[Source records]
** begin **

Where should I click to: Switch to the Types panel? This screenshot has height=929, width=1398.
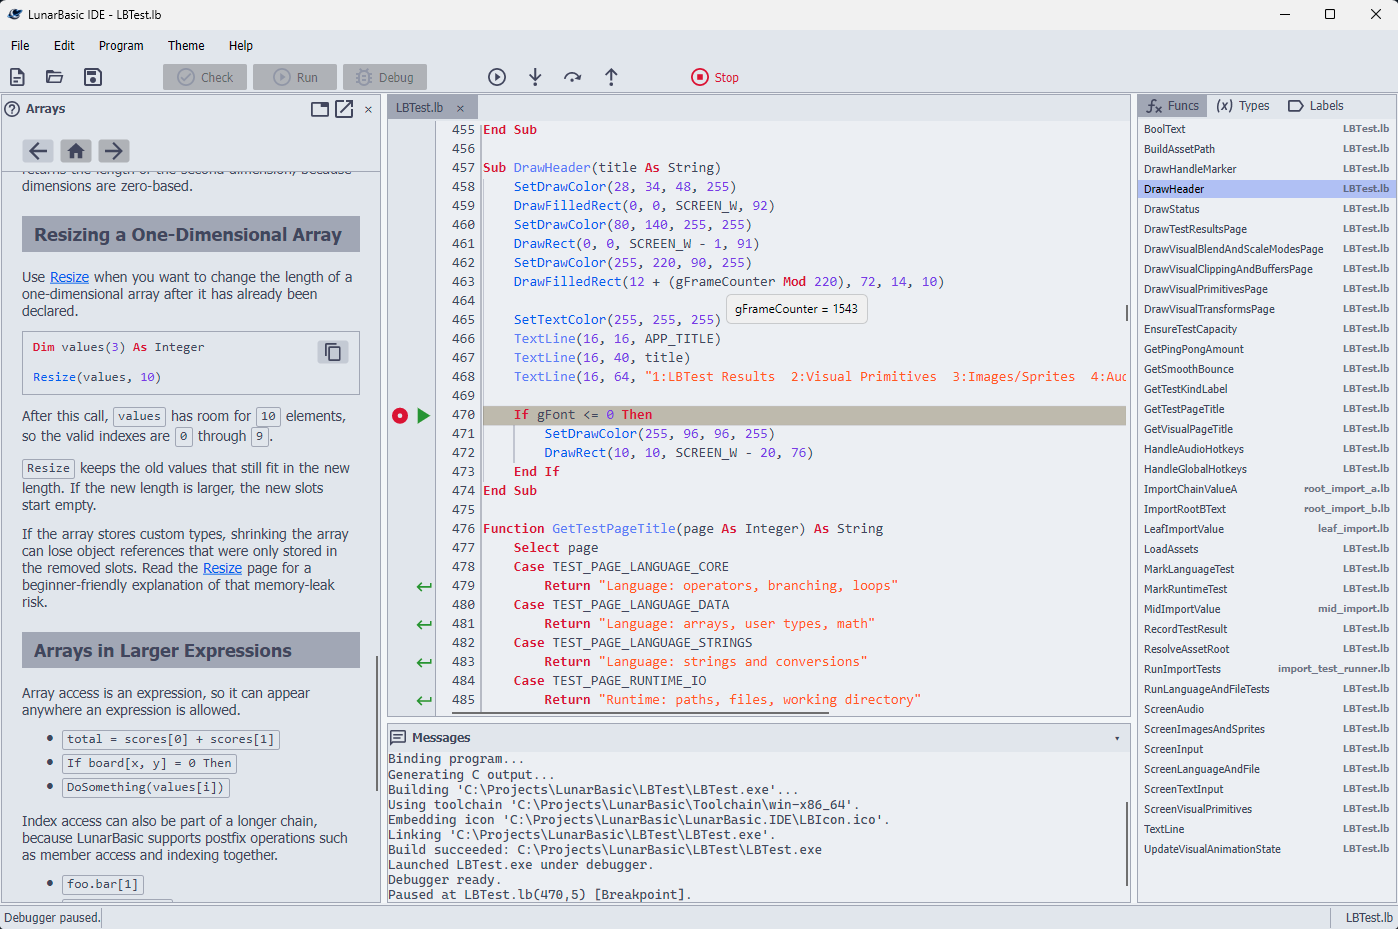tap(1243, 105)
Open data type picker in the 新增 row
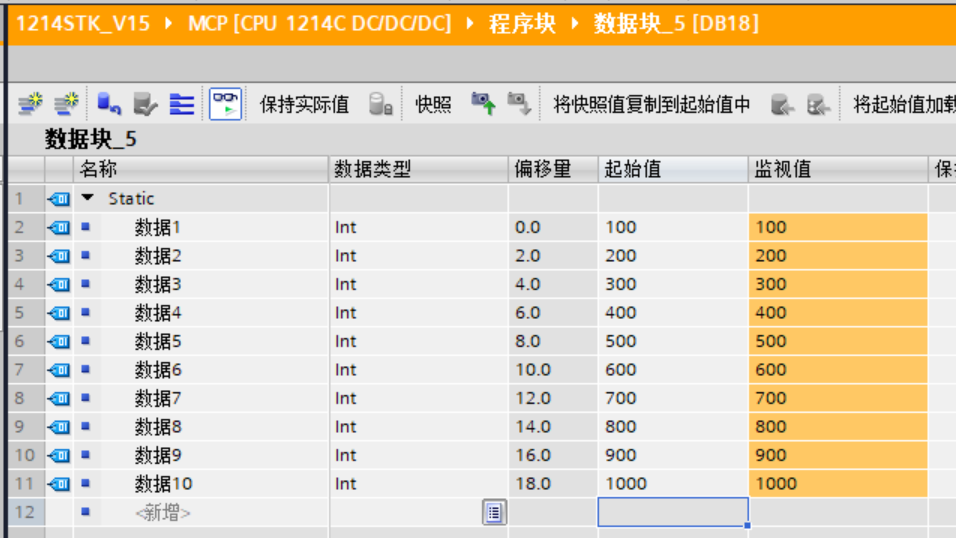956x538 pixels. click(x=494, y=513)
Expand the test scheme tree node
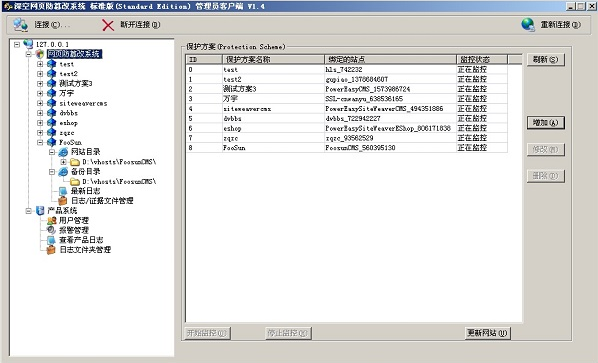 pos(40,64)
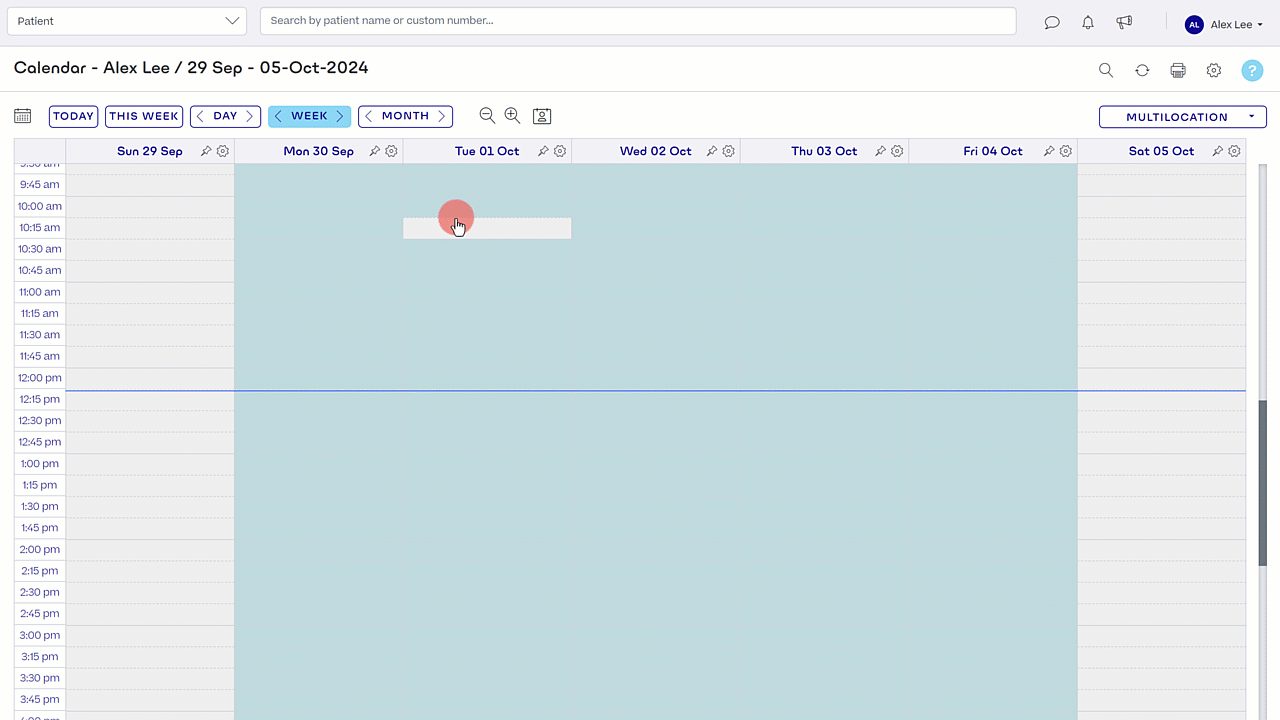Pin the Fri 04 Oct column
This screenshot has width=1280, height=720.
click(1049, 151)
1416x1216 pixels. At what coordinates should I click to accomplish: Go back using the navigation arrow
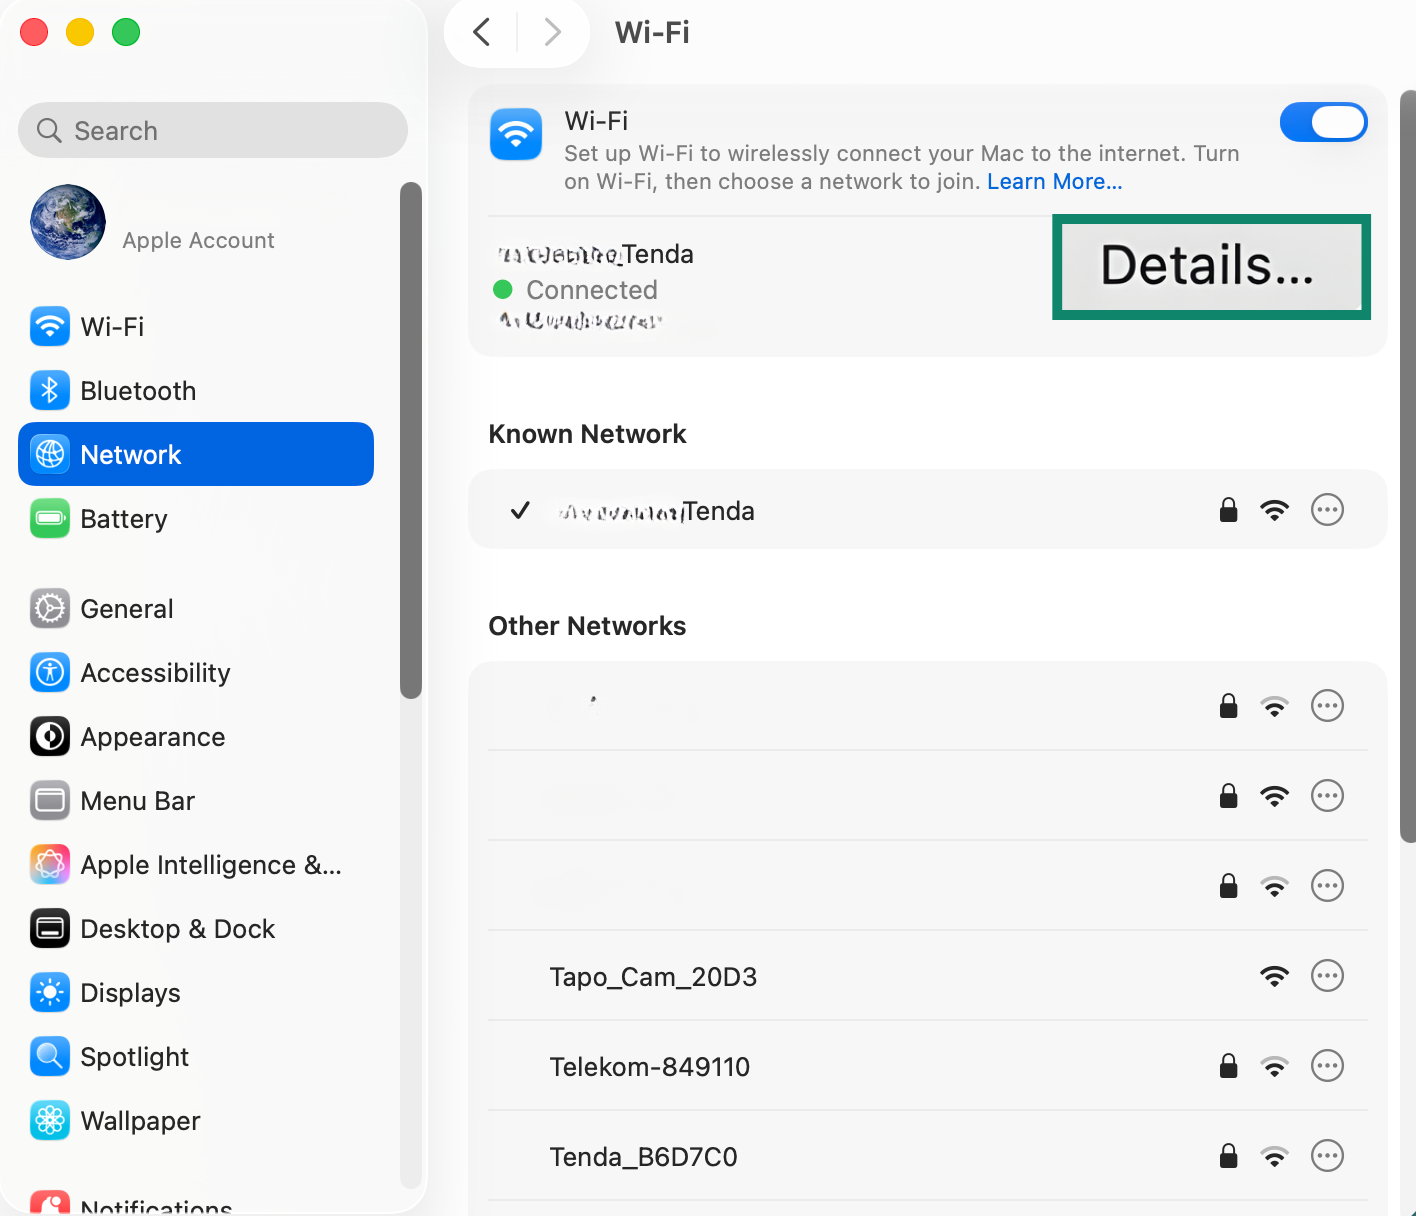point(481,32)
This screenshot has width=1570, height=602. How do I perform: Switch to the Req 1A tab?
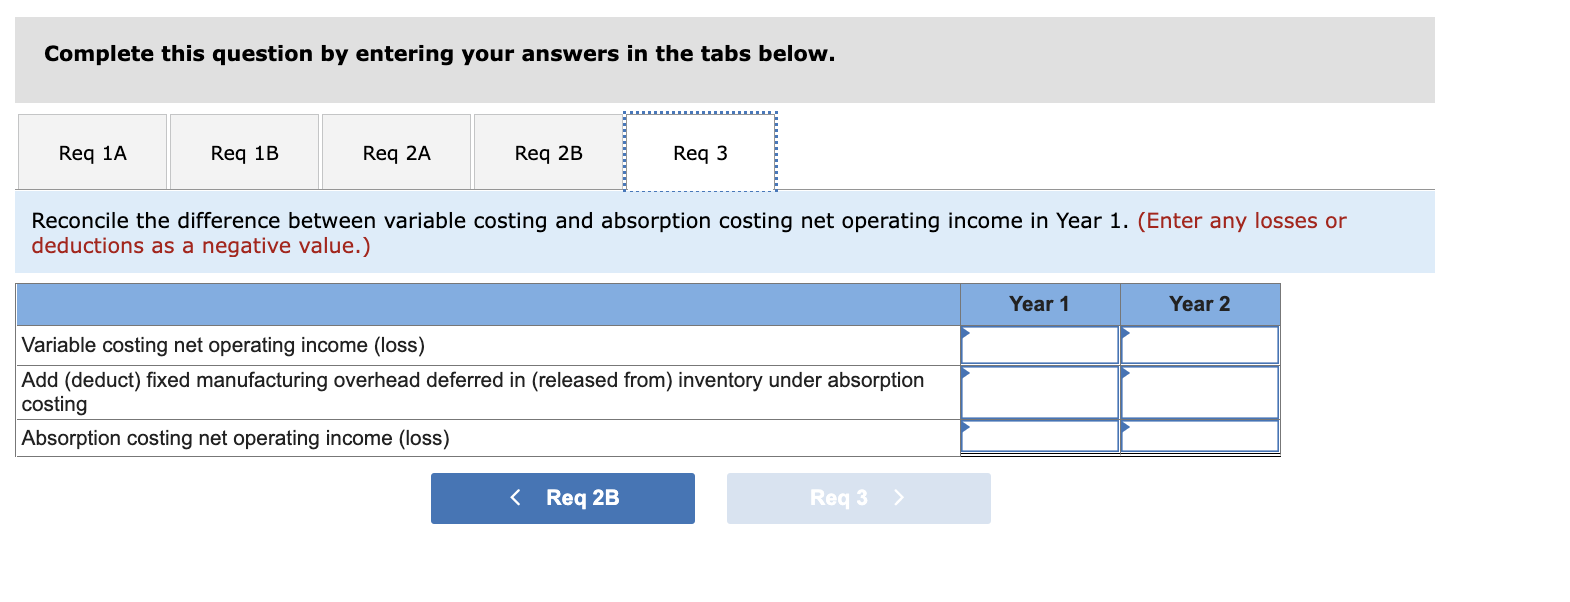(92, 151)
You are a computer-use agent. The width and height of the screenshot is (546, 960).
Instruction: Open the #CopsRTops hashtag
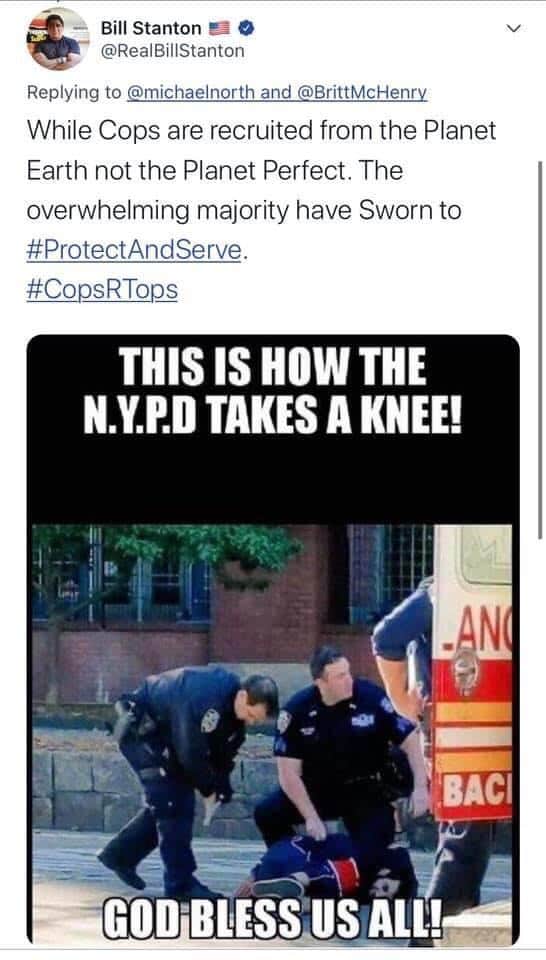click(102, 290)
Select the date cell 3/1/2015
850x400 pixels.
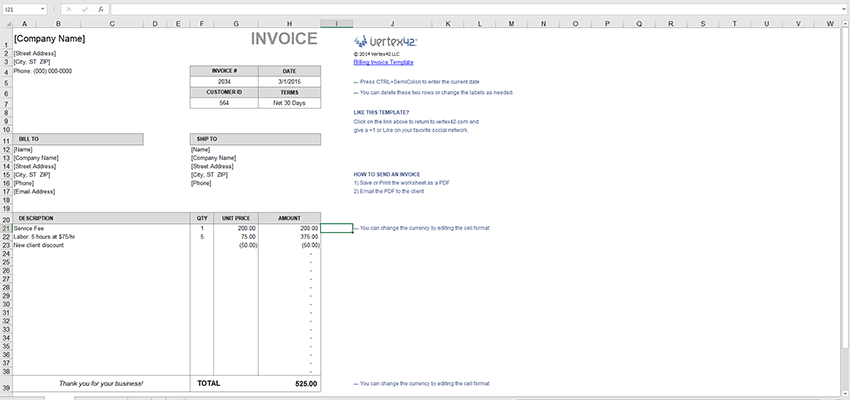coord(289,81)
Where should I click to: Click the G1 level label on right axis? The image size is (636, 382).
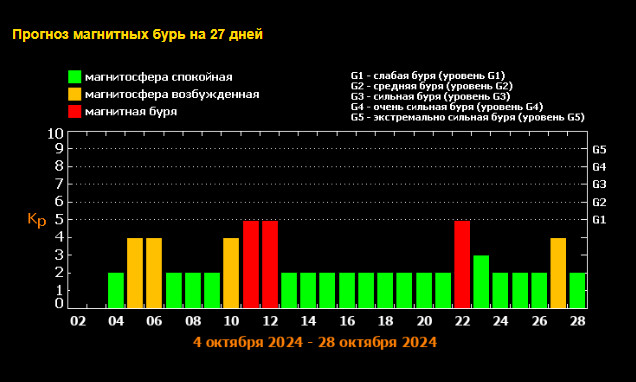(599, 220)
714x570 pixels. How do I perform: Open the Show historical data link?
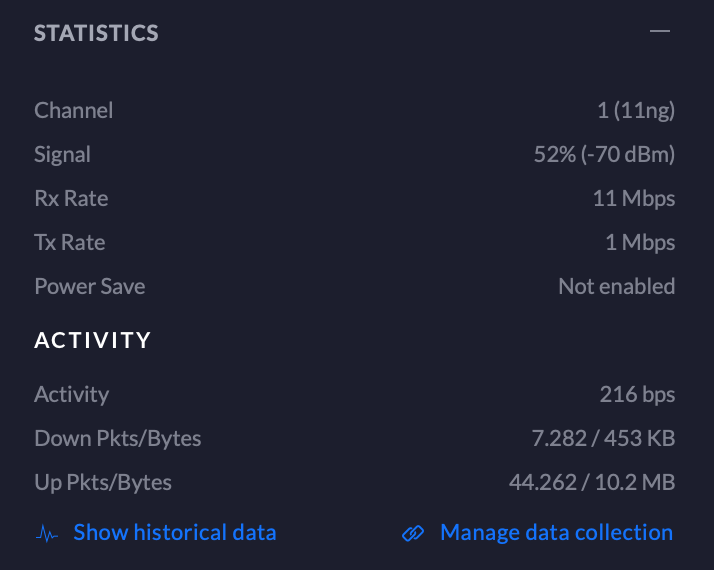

** end **

[Exercise prompt]
Reproduce the listing above word for word, leaving out the pictures.

[Response]
Where should I click to: Switch to the Types panel? This screenshot has height=929, width=1398.
tap(1243, 105)
Open data type picker in the 新增 row
956x538 pixels. click(x=494, y=513)
Expand the test scheme tree node
 pos(40,64)
Pin the Fri 04 Oct column
This screenshot has width=1280, height=720.
click(1049, 151)
1416x1216 pixels. At what coordinates should I click to accomplish: Go back using the navigation arrow
point(481,32)
This screenshot has width=1570, height=602. How do I perform: Switch to the Req 1A tab?
(92, 151)
You are a computer-use agent. The width and height of the screenshot is (546, 960).
Instruction: Open the #CopsRTops hashtag
click(102, 290)
Select the date cell 3/1/2015
850x400 pixels.
coord(289,81)
Where should I click to: Click the G1 level label on right axis? The image size is (636, 382).
(599, 220)
714x570 pixels. How do I perform: Open the Show historical data link?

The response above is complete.